Abstract

The purpose of visualization is to gain understanding of 3D structures through images. Although many rendering techniques have been proposed for this purpose, the effective visualization remains a challenging task, due to occlusion, clutter, noise in the data, and acquisition pose. Recent solutions to this problem deal with transfer functions and other rendering techniques to enhance the visibility of certain parts of interest. At the core of these techniques is the assumption that the user's role is passive and that the data remains unchanged. In this thesis, we explore a more active approach to visualization, where a scientist can manipulate a dataset as if deforming a real model. We call this type of manipulation Illustrative Deformation. Our approach draws the name from the types of deformations that are often depicted in scientific illustration, which are used to enhance visibility of certain features while providing context, or to abstract the structure of an object or procedure. Inspired by medical and surgical illustration, our approach was designed to reproduce some of their key properties: illustrations often contains cuts and dissections, they allow feature-sensitive operations, which can be applied to a semantic component of the object without affecting other parts of the object, and they enable virtual operations, which do not necessarily conform to reality, but are useful for understanding the structure of complex objects.

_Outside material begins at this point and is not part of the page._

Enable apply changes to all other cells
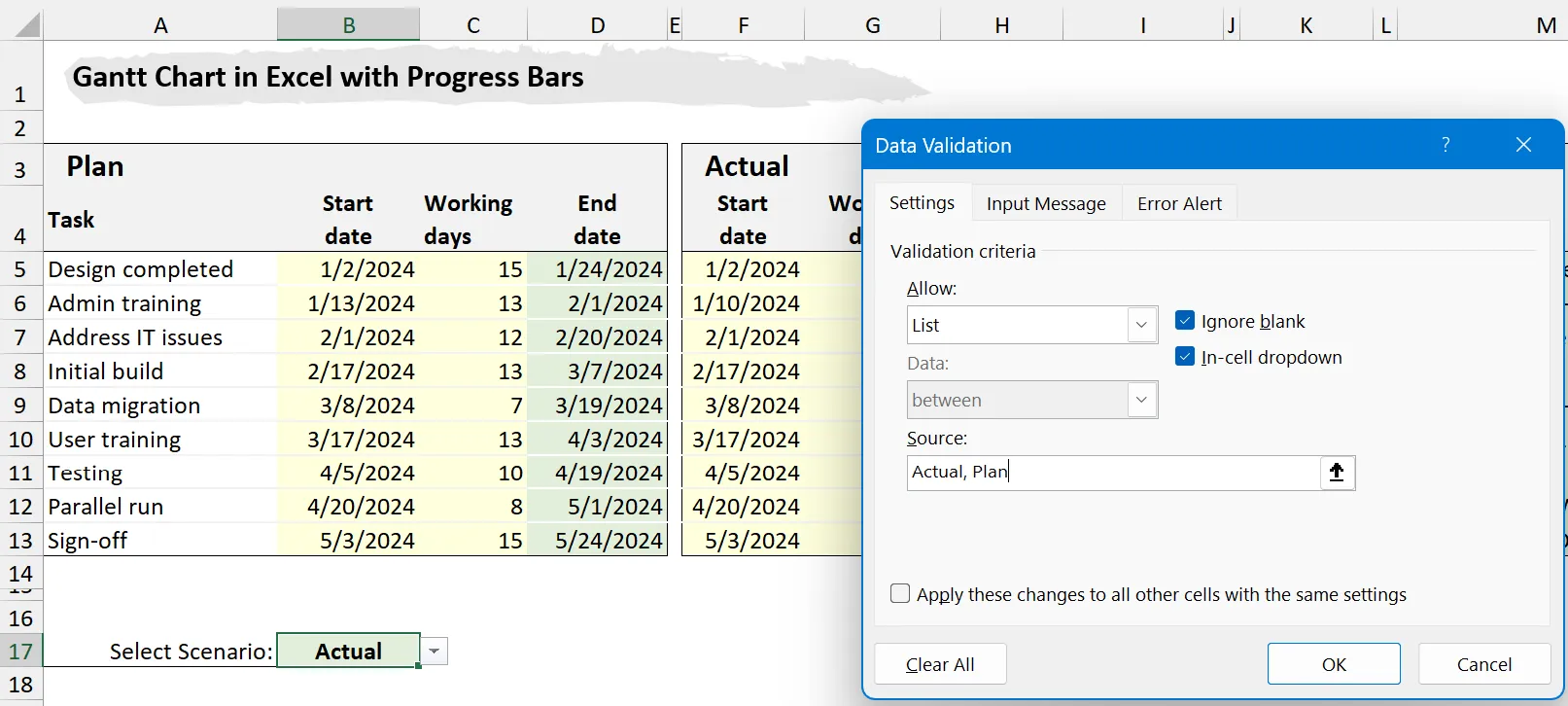This screenshot has height=706, width=1568. (x=900, y=594)
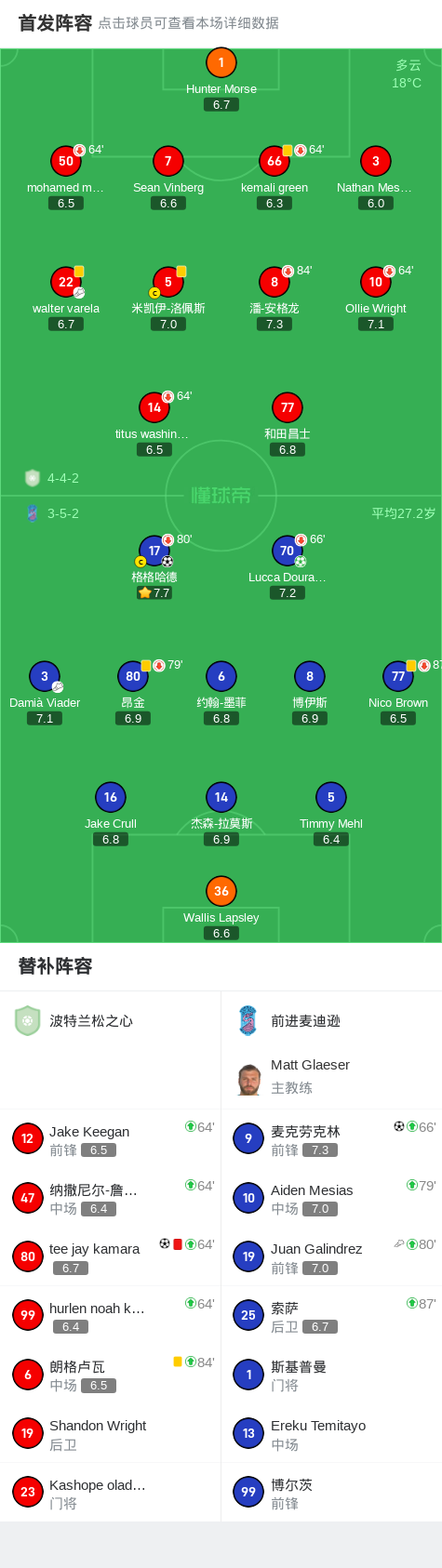The height and width of the screenshot is (1568, 442).
Task: Select player number 50 mohamed circle
Action: click(x=66, y=161)
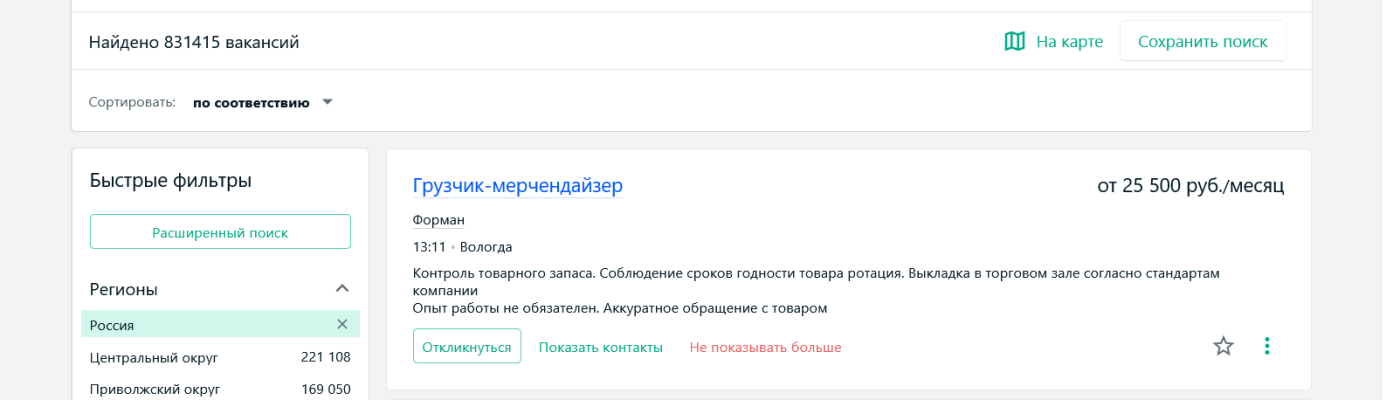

Our approach is based on a generalized notion of 3D displacement maps, which unifies the specification of continuous and discontinuous deformations on both volumes and surface-based objects. We show how displacements can describe a wide range of transformations, including cuts and peels, how they can be extended to include feature-sensitive operations, and how can they be implemented to obtain high quality interactive rendering on commodity hardware. We also show how our approach can be extended to the deformation of surface-based models without the need for remeshing. Through a number of examples and quantitative results, we demonstrate the generality, flexibility and scalability of our approach, and we explore its applications in medical illustration, surgical planning and simulation, and as a general tool for visualization and computer graphics.